The solution is basically an ensemble of 2 different models (regression-based and matching-based) which both predict the relative positions of markdown cells in a given notebook. The predictions are combined together using simple weighted average technique and then used to get the expected cell order. This solution is relatively light and fast. It takes ~1.5 hours to prepare the data, ~15 hours to train both models (on TPUs kindly provided by Kaggle), and also ~3.5 hours to make a submission (on GPU). We also managed to fit all the data in memory and switched to using tfrecords only for the matching model (starting from negative sampling of 5+ examples per markdown). This is our first experience with Tensorflow and Keras.

ensemble

Regression Model

This model maps a sequence of 512 tokens (an encoded markdown cell with its context) to a real value (the relative position of that markdown cell in the notebook) using microsoft/codebert-base backbone and mean absolute error loss. In this particular case we have one single training example for each markdown cell. To generate such an example we firstly encode a markdown cell content and then truncate it to up to 72 tokens. We then find a sequence of evenly spaced code cells (of a given notebook) which fits the remaining space the best (each code cell is truncated to up to 22 tokens). In case we still have some remaining space, we fill it up with special pad tokens. It enables us to use the available input sequence length quite efficiently. In the formula below $y_i$ and $\hat{y_i}$ are true and predicted relative positions of a given markdown cell.

regression

$$MAELoss = |y_i - \hat{y_i}|$$

 

Matching Model

This model is based on the idea of finding the best match for each individual markdown cell among all the code cells of a given notebook, and then rearranging the cell order of this notebook, so that the matching cells are close to each other.
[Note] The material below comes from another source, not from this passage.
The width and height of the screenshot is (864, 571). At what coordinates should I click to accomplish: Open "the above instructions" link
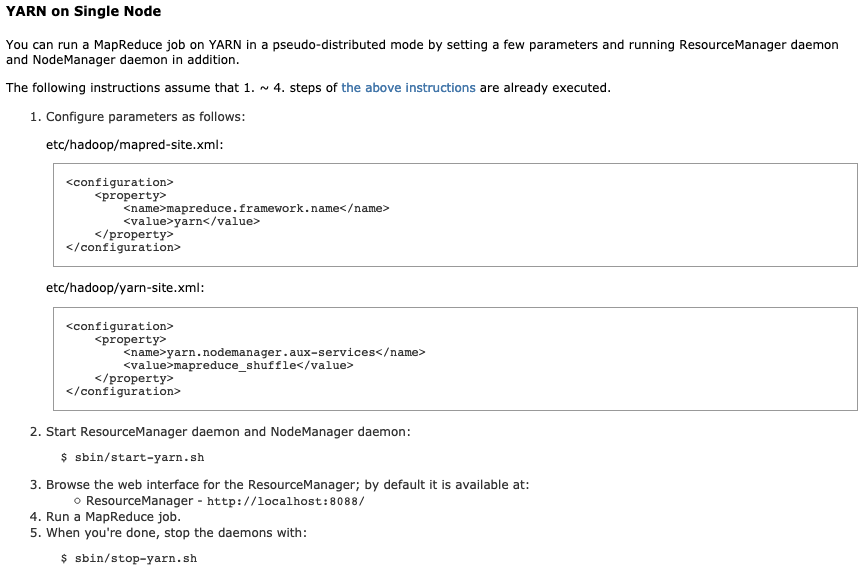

We acheive this by setting markdown cell relative positions to the same values as the matching code cells have, and then substructing a small offset to make sure that all the markdowns come first. This way we are able to obtain the same kind of predictions as the regression model produces, and then easily combine the results using simple weighted average techinque. This is a triplet net embedder model based on microsoft/unixcoder-base backbone and triplet loss with adaptive margin. We use cosine similarity of the output embeddings as a measure of distance. In this case we have a triplet of an anchor markdown, positive code, and a negative code as a single training example. The model input is truncated to up to 128 tokens with the following padding at the end if necessary. We also calculate an adaptive margin for each training example (triplet) in order to take into account how actually far the cells are from each other in terms of their relative positions in a given notebook. We extract up to 7 triplets for each markdown cell (the same markdown and positive code cells, but different negatives). In the formulas below $A$, $P$, and $N$ are anchor, positive, and negative embeddings accordingly, and also $R_A$, $R_P$, and $R_N$ are anchor, positive, and negative relative positions.

match_train

$$CosineSimilarity = \frac{A*B}{|A| |B|}$$

$$margin = |R_A - R_P| - |R_A - R_N|$$

$$TripletLoss = cos(A,N) - cos(A,P) + margin$$

 

During inference time we extract embeddings for all the cells firstly, and then find the best matches (with the highest cosine similarity) for each markdown among all the code cells (notebook-wise). We then set the relative positions of markdown cells accordingly and combine the results with the regression model predictions. At this point we are ready to sort all the cells and get the desired output.

match_infer

Further improvements

Now, that the first stage of this competition is over and other participants are starting to share their solutions, we are looking forward to learn from them. There are lots of cool ideas out there, it is truly an endless source of knowledge. Thank you, guys!